Recent painless vision loss is an ocular emergency that should prompt immediate ophthalmology consultation. Concerns about vasculitis or Giant Cell Arteritis deserve the addition of an ESR/CRP to the workup. A complete stroke and cardiovascular work up is needed either in the ED or during inpatient admission, as there is a high correlation with additional stroke or myocardial infarction in the period immediately following onset of a CRAO (Incident Rate Ratio of 14.0 (95% confidence interval, 8.90-22.00)).5,6 Despite this only one-third of ophthalmologists transfer patients with incident CRAO to an emergency department for immediate evaluation.5
As this in an ophthalmologic emergency, management is usually in coordination with ophthalmology and early consultation is recommended. No clinical trials have demonstrated improvement with any treatment compared with observation10 and historically CRAO has an abysmal prognosis.10,11 Despite the unlikely chance of improvement, maneuvers are usually attempted if a patient presents within 24 hours including:10,12
Ocular pressure lowering agents / maneuvers
Topical agents such as timolol
IV agents such as acetazolamide or mannitol
Anterior chamber paracentesis
Breathing into a bag (to increase CO2 which causes vasodilatation)
Again, there is little data to show that any of these methods improve outcomes over control and there is some evidence to suggest that that these interventions may actually be associated with worsened visual outcomes and recovery rates.13
As CRAO is a vaso-occlusive phenomenon, there is a great deal of interest in the use of tPA in its treatment. While there are published reports of vision improvement after the administration of tPA,13 there is debate about whether or not this improvement is greater than the natural history of CRAO.11 Additionally, there is concern regarding hemorrhage associated with the administration of tPA and as such, the use of tPA in patients with CRAO is not currently considered standard of care. As a result of this, the traditional “treatment” of CRAO has been observation alone.11
Hyperbaric Oxygen Experience/Data:
Recently, the undersea and hyperbaric medicine society made a recommendation for the consideration of hyperbaric oxygen therapy (HBOT) in patients with a CRAO.14 While experiencing a CRAO, the inner retinal layers become ischemic due to poor perfusion / oxygenation. Animal models have shown that under hyperbaric conditions, the collateral circulation from the choroid is capable of supplying 100% of the retina’s oxygen needs.15,16 Additionally, as mentioned before, approximately 20% of the population has cilioretinal artery, which supplies blood to the area around the macula. This ability to hyperoxygenate and meet the retina’s oxygen demands while the central retinal artery re-cannulates is part of the rationale behind the use of hyperbaric oxygen. Additional proposed mechanisms are related to hyperbaric oxygen’s effect on edema reduction and its ability to blunt ischemia-reperfusion injury after re-canalization occurs.17
There are a number of clinical trials looking at the effect of hyperbaric oxygen on patients affected by a CRAO. In a literature summary of 476 patients treated with hyperbaric oxygen, 306 (65%) experienced vision improvement after their treatment.18 Overall, the American Heart Association classification of evidence was considered IIB with fair to good evidence with retrospective control case series, but no prospective randomized controlled trials.18 Additionally noteworthy is that therapy with hyperbaric oxygen is generally considered to be benign and safe with proper patient selection and medical control.
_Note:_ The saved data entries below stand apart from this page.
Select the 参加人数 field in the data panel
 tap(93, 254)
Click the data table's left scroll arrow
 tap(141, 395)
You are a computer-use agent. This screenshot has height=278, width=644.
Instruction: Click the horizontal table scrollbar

To add to the existing evidence, Hennepin County Medical Center has one of the largest single cohorts of CRAO patients treated with hyperbaric oxygen therapy. Patients found to have a CRAO are being treated with hyperbaric oxygen and seeing significant results. In patients who are treated in <6 hours from time of onset, 83% are seeing improvement in their vision, averaging 6 lines of improvement on a Snellen eye chart. Overall, patients had 4.6 lines of improvement when treated with HBOT.19 Though this is a small and promising study, further investigation is needed. As with all strokes, it appears that time is crucial.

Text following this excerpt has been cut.